SET EXERCISE 1 → From the listing, reformat the part that opens with the line containing "coordinates (328, 55)." and closes with the line containing "Image resolution: width=2184" as a numbered list, omitting blank lines.
SET EXERCISE 2 → Carry on the blog post about servicers and loan modification eligibility from the point where it stops.

═════ PAGE EXCERPT

Servicers Are Lying About Your Eligibility for a Loan Mod

January 31, 2010 by christine · Comments 

I often get interesting opportunities to do things for clients that I can share with you, our audience. This week, I was asked to review a Pooling and Service Agreement for a client in California.

By the way, this blog post is really long….so be forewarned. I didn’t intend for it to be so long, but it turned out that I had a lot of good information to share and didn’t want to make it into two posts.

This particular client has an Indy Mac serviced loan, and those of you with Indy Mac serviced loans might want to pay special attention to what I’m about to share with you.

Many of you have written to tell me that the servicers on your loans will not reveal who the investor is on your loans. What’s interesting about Indy Mac is that when my client received the Notice of Default, the NOD revealed the name of the mortgage pool that her loan was purportedly in.

As a side note, for those of you who are still trying to figure out who your investor is, send a Qualified Written Request (”QWR”). One of the questions in your QWR should be asking for the name of the mortgage pool. Send your QWR EARLY in the default process so you have enough time to gather all the information before you have to make a decision about how to proceed. More information is better in terms of your defense to a foreclosure.

Another way to find out who the servicer is to use a Debt Verification Letter (”DVL”). The best opportunity you’ll have to do this is when you receive the Notice of Default (”NOD”). Most of the time these letters have language on them that says “This letter is an attempt to collect a debt and any and all information collected will be used for that purpose…….”

This is the perfect time to write to the party sending you the NOD to let them know that you’re disputing the debt under the Federal Fair Debt Collections Practice Act (”FDCPA”). After all, you’re asking a reasonable question: Who are you and what makes you think you can foreclose on my property?

The FDCPA states that if you notify the party attempting to collect within thirty days of the date of the letter, advise them that the debt is disputed, and ask for the name of the original creditor, they are required to tell you who the creditor is and verify the amount of the debt. If your loan is in a mortgage pool, this is a good time for the servicer to come clean and reveal who the investor is because they would technically be the party with authority to foreclose (assuming your loan is actually in the pool, which is another issue and blog post!).

This type of letter is called a debt verification letter (”DVL”). I haven’t seen a lot of people using the DVL, so be sure to use this to your advantage.

As for the mortgage pool that my client’s loan is in, the pool’s name is called INDX Mortgage Loan Trust 2005-AR7. I just finished reviewing the PSA and am in the process of summarizing the contents. Many of you have told me that you get confused about how to search the EDGAR database, so if you want to take a look at this particular PSA, go here. (Note: if you have trouble searching the SEC’s EDGAR database, a Google search of the name of the pool will usually lead you right to the page on the SEC’s website.)

So, here’s what I’ve learned so far. Keep in mind, I’m not an expert: this is basically what I’ve learned through working with clients and studying their documents.

Before a loan can be pooled, it has to have been sold twice already before the bank would put it into the mortgage pool. This is to make the loan “bankruptcy proof,” because when a party files for BK, the trustee can bring an asset back into the debtor’s estate if it was sold or transferred within the previous twelve months.

Also, my understanding of the PSA’s is that they are all substantially the same! This is hard to believe, but when you think about the size of the agreement, I think the mortgage pools all used the same agreements because someone originally had to get the approval of the Securities and Exchange Commission. In theory, once you have the “blessing” from the SEC, there was no reason to draft another agreement and go through the approval process, so most of the mortgage pools used the same format.

══════════
═════ SOURCE DATA

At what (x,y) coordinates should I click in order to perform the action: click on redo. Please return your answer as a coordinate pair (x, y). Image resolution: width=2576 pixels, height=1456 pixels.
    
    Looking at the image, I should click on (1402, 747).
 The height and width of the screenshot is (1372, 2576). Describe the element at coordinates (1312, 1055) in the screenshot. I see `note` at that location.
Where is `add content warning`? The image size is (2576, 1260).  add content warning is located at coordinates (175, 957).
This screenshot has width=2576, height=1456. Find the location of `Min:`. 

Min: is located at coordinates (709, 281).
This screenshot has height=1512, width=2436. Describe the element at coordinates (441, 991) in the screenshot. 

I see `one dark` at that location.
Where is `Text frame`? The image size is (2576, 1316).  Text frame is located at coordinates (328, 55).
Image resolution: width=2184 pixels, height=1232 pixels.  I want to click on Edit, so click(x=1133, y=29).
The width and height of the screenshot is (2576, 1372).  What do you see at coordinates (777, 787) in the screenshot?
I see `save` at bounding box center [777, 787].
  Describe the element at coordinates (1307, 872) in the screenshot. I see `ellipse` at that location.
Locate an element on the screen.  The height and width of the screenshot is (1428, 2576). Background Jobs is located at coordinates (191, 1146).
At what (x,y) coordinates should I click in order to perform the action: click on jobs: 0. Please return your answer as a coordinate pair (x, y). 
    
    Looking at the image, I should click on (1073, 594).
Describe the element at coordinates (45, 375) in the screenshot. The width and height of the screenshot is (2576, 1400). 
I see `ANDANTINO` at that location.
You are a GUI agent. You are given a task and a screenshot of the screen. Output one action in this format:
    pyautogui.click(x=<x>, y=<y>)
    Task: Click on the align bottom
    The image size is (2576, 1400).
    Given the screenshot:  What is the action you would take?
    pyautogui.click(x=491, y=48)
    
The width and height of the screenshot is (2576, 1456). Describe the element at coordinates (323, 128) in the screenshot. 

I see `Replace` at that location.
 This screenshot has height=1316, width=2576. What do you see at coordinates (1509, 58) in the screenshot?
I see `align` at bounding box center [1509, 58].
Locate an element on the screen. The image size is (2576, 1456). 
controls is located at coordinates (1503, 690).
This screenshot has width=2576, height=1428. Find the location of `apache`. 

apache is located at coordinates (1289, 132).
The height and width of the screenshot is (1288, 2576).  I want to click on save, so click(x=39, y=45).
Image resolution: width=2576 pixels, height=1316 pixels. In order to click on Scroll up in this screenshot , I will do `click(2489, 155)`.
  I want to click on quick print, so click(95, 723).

══════════

FINAL ANSWER 1 →
1. Where is `Text frame`? The image size is (2576, 1316).  Text frame is located at coordinates (328, 55).
2. Image resolution: width=2184 pixels, height=1232 pixels.  I want to click on Edit, so click(x=1133, y=29).

FINAL ANSWER 2 →
The first section of the PSA is definitions. These are defined terms, which are a standard part of many contracts and is used to define terms as they are used within the agreement.

The second section is called “Conveyance of Mortgage Loans; Representations and Warranties.” This section governs the procedure for conveying the loan into the pool. Section Four governs the distributions and advances by the Servicer to the Trust; Section Five discusses the Certificates; Section Six talks about The Depositor and Master Servicer; Seven discusses Default; Eight is Concerning the Trustee; Nine is Termination and Ten is the Miscellaneous Provisions. There are also quite a few Exhibits attached to the PSA.

The only piece I did not find is the Mortgage Loan Schedule, which is essentially a list of all the mortgages pooled in this particular mortgage pool. This particular pool had around $720 million dollars worth of pooled mortgages, all of which appear to be in California, so the schedule is likely very long, too long to be posted to the internet.

Essentially, mortgage pooling works like this: the Seller, in this case Indy Mac FSB (meaning the actual BANK), transfers (sells) the Seller’s interest to the Depositor, Indy Mac MBS (another Indy Mac entity — MBS “means mortgage backed securities”), which means they are basically selling the bank’s interest in the mortgage to itself through another of its entities.

At the same time, the Depositor transfers all of its interests in the mortgages to the Trust, which is “INDX Mortgage Loan Trust 2005-AR7,” and the Depositor makes Deutsche Bank the Trustee of the Trust.

At the same time, the Seller/Depositor is required under the PSA to deposit the actual mortgage loan file with the Trustee. This means that if your loan is in a mortgage pool, the Trust should have the actual mortgage file for your loan.

The PSA has many requirements for the pooling of mortgages, but as we all know, much of the time they don’t follow their own agreements. If they are selling the mortgages to themselves, who is going to object if they don’t do it correctly?

A requirement of the PSA is that the Notes are supposed to show the chain of endorsement on the back of each note before it is deposited in the Trust.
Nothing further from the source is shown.